- **OBIETTIVO A**: Restituisci esattamente, senza alcuna modifica, le righe delle voci che vanno dall'inizio delle voci fino alla riga che contiene "Kapan [114, 96]", comprese entrambe le estremità.

- **BRANO FORNITO**:
Lecco: per il sabato sera di Immagimondo ospite Vasco Brondi con i suoi 'talismani per tempi incerti'
“Un diario che racconta un disco, che a sua volta racchiude tanti tasselli dell’esperienza umana. C’è il corpo, la penna, il viaggio, il politico. Il tutto in un momento particolare come quello della produzione: quando la creazione sorgiva è avvenuta nel corso degli anni e il disco si chiarisce”.




A Vasco Brondi Andrea Gentile ha chiesto come far dialogare mondi differenti tra loro, lui che è autore, cantautore e musicista poliedrico, capace di far convivere il teatro di Grotoski con influssi orientali e con i grandi classici come Emily Dickinson.
“Talismani per tempi incerti esplicita questo laboratorio, questo cantiere, condividendo spunti per canzoni o cose importanti per me che mi sono reso conto far parte di un percorso culturale molto caotico; da continenti a decenni, da stili a forme d’arte: ciò che li tiene insieme è altro, al di là di quella forma particolare”.

- **OBIETTIVO B**: Elenca tutte le persone nominate nel brano su Vasco Brondi.

- **DATI DEL COMPITO**:

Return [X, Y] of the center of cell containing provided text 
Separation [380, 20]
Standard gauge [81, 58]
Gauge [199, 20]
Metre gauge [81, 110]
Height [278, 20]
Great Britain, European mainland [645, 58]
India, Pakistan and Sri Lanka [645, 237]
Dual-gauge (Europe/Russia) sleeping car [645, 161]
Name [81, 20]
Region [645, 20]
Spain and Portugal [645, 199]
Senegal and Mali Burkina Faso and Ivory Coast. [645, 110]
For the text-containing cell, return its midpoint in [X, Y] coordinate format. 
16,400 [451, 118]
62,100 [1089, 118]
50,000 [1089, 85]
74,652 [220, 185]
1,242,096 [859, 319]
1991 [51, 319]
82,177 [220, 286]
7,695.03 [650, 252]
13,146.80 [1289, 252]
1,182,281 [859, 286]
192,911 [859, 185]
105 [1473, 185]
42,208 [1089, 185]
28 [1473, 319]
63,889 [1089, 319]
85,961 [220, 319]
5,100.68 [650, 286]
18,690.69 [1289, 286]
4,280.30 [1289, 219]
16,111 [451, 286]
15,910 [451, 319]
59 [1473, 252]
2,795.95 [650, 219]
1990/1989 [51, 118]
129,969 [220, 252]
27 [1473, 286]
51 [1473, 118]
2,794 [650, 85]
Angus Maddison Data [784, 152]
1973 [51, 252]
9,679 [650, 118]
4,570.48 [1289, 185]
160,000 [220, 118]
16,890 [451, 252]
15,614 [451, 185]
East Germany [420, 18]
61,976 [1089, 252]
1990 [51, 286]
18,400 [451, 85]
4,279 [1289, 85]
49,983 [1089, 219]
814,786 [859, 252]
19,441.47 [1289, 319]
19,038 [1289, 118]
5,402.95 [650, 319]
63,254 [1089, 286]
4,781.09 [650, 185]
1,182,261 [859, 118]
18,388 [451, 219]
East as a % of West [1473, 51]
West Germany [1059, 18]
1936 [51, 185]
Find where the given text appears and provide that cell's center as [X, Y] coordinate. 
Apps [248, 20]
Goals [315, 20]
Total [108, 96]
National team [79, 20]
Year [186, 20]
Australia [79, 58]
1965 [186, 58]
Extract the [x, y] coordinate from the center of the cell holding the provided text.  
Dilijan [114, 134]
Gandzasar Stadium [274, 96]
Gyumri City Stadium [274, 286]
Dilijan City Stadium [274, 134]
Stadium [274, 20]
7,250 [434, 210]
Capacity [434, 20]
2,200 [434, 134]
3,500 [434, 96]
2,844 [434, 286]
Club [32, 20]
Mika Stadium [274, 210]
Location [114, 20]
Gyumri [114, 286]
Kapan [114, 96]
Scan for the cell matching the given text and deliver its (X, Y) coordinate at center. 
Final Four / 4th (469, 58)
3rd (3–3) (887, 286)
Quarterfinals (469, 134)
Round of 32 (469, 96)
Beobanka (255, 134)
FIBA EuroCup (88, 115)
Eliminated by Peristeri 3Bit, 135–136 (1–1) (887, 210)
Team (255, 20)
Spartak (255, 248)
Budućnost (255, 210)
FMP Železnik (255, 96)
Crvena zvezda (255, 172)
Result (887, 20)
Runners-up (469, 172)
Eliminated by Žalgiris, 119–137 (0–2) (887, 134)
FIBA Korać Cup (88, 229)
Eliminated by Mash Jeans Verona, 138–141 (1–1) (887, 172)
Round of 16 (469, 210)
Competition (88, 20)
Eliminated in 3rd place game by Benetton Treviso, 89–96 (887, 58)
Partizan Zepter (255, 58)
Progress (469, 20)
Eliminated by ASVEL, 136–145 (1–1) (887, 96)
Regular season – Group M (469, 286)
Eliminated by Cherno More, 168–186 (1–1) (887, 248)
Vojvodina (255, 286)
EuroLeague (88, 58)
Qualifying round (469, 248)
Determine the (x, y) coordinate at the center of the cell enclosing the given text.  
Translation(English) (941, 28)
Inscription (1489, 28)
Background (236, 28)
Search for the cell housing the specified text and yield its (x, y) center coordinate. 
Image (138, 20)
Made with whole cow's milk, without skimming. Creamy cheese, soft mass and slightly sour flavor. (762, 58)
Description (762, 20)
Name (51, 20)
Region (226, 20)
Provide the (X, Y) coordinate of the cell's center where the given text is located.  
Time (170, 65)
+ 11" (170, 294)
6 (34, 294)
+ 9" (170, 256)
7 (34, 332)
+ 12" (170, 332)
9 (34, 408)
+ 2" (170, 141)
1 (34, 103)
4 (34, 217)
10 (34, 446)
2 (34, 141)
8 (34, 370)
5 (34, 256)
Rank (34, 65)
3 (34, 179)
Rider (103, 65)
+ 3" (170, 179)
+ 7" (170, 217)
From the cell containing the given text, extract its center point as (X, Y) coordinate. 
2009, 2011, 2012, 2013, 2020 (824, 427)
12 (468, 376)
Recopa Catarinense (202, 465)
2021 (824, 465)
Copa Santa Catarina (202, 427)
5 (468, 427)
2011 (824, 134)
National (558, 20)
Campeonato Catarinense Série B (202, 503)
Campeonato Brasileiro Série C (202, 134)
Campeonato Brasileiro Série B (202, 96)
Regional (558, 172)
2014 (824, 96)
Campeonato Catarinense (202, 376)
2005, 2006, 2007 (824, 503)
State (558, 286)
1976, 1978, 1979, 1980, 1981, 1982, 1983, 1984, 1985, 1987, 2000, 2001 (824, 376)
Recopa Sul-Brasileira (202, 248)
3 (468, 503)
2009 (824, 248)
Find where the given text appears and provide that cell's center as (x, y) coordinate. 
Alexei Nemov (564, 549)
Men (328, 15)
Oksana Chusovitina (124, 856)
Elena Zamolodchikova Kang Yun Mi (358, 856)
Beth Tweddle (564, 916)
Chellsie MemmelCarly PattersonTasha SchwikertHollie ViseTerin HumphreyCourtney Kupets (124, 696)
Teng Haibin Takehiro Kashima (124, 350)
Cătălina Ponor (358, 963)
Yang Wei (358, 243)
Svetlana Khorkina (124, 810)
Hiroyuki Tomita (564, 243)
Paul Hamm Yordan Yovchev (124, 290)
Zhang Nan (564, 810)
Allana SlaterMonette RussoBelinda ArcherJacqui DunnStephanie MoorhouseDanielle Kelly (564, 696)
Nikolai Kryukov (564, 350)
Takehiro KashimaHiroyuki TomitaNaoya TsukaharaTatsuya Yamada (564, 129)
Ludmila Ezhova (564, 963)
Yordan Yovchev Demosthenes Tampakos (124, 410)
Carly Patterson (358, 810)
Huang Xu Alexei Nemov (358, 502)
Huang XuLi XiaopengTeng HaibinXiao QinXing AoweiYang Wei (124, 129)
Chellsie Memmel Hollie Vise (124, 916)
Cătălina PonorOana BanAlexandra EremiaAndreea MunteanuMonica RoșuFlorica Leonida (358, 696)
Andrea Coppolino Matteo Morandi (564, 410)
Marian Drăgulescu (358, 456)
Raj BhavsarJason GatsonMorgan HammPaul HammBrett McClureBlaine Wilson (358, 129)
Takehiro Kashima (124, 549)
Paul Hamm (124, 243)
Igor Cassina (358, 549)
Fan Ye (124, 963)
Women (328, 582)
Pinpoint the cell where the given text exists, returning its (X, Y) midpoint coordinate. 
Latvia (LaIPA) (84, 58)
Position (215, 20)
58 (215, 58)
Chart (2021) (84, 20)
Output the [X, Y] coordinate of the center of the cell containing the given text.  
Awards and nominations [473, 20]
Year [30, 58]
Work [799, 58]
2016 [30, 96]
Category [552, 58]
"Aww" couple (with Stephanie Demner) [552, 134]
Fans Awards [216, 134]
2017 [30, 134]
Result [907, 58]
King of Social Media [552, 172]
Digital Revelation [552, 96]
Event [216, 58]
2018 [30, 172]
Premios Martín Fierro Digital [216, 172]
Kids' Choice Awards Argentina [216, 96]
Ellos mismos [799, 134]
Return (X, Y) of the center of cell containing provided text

- **SOLUZIONE A**:
Return [X, Y] of the center of cell containing provided text 
Separation [380, 20]
Standard gauge [81, 58]
Gauge [199, 20]
Metre gauge [81, 110]
Height [278, 20]
Great Britain, European mainland [645, 58]
India, Pakistan and Sri Lanka [645, 237]
Dual-gauge (Europe/Russia) sleeping car [645, 161]
Name [81, 20]
Region [645, 20]
Spain and Portugal [645, 199]
Senegal and Mali Burkina Faso and Ivory Coast. [645, 110]
For the text-containing cell, return its midpoint in [X, Y] coordinate format. 
16,400 [451, 118]
62,100 [1089, 118]
50,000 [1089, 85]
74,652 [220, 185]
1,242,096 [859, 319]
1991 [51, 319]
82,177 [220, 286]
7,695.03 [650, 252]
13,146.80 [1289, 252]
1,182,281 [859, 286]
192,911 [859, 185]
105 [1473, 185]
42,208 [1089, 185]
28 [1473, 319]
63,889 [1089, 319]
85,961 [220, 319]
5,100.68 [650, 286]
18,690.69 [1289, 286]
4,280.30 [1289, 219]
16,111 [451, 286]
15,910 [451, 319]
59 [1473, 252]
2,795.95 [650, 219]
1990/1989 [51, 118]
129,969 [220, 252]
27 [1473, 286]
51 [1473, 118]
2,794 [650, 85]
Angus Maddison Data [784, 152]
1973 [51, 252]
9,679 [650, 118]
4,570.48 [1289, 185]
160,000 [220, 118]
16,890 [451, 252]
15,614 [451, 185]
East Germany [420, 18]
61,976 [1089, 252]
1990 [51, 286]
18,400 [451, 85]
4,279 [1289, 85]
49,983 [1089, 219]
814,786 [859, 252]
19,441.47 [1289, 319]
19,038 [1289, 118]
5,402.95 [650, 319]
63,254 [1089, 286]
4,781.09 [650, 185]
1,182,261 [859, 118]
18,388 [451, 219]
East as a % of West [1473, 51]
West Germany [1059, 18]
1936 [51, 185]
Find where the given text appears and provide that cell's center as [X, Y] coordinate. 
Apps [248, 20]
Goals [315, 20]
Total [108, 96]
National team [79, 20]
Year [186, 20]
Australia [79, 58]
1965 [186, 58]
Extract the [x, y] coordinate from the center of the cell holding the provided text.  
Dilijan [114, 134]
Gandzasar Stadium [274, 96]
Gyumri City Stadium [274, 286]
Dilijan City Stadium [274, 134]
Stadium [274, 20]
7,250 [434, 210]
Capacity [434, 20]
2,200 [434, 134]
3,500 [434, 96]
2,844 [434, 286]
Club [32, 20]
Mika Stadium [274, 210]
Location [114, 20]
Gyumri [114, 286]
Kapan [114, 96]

- **SOLUZIONE B**:
Vasco Brondi
Andrea Gentile
Grotoski
Emily Dickinson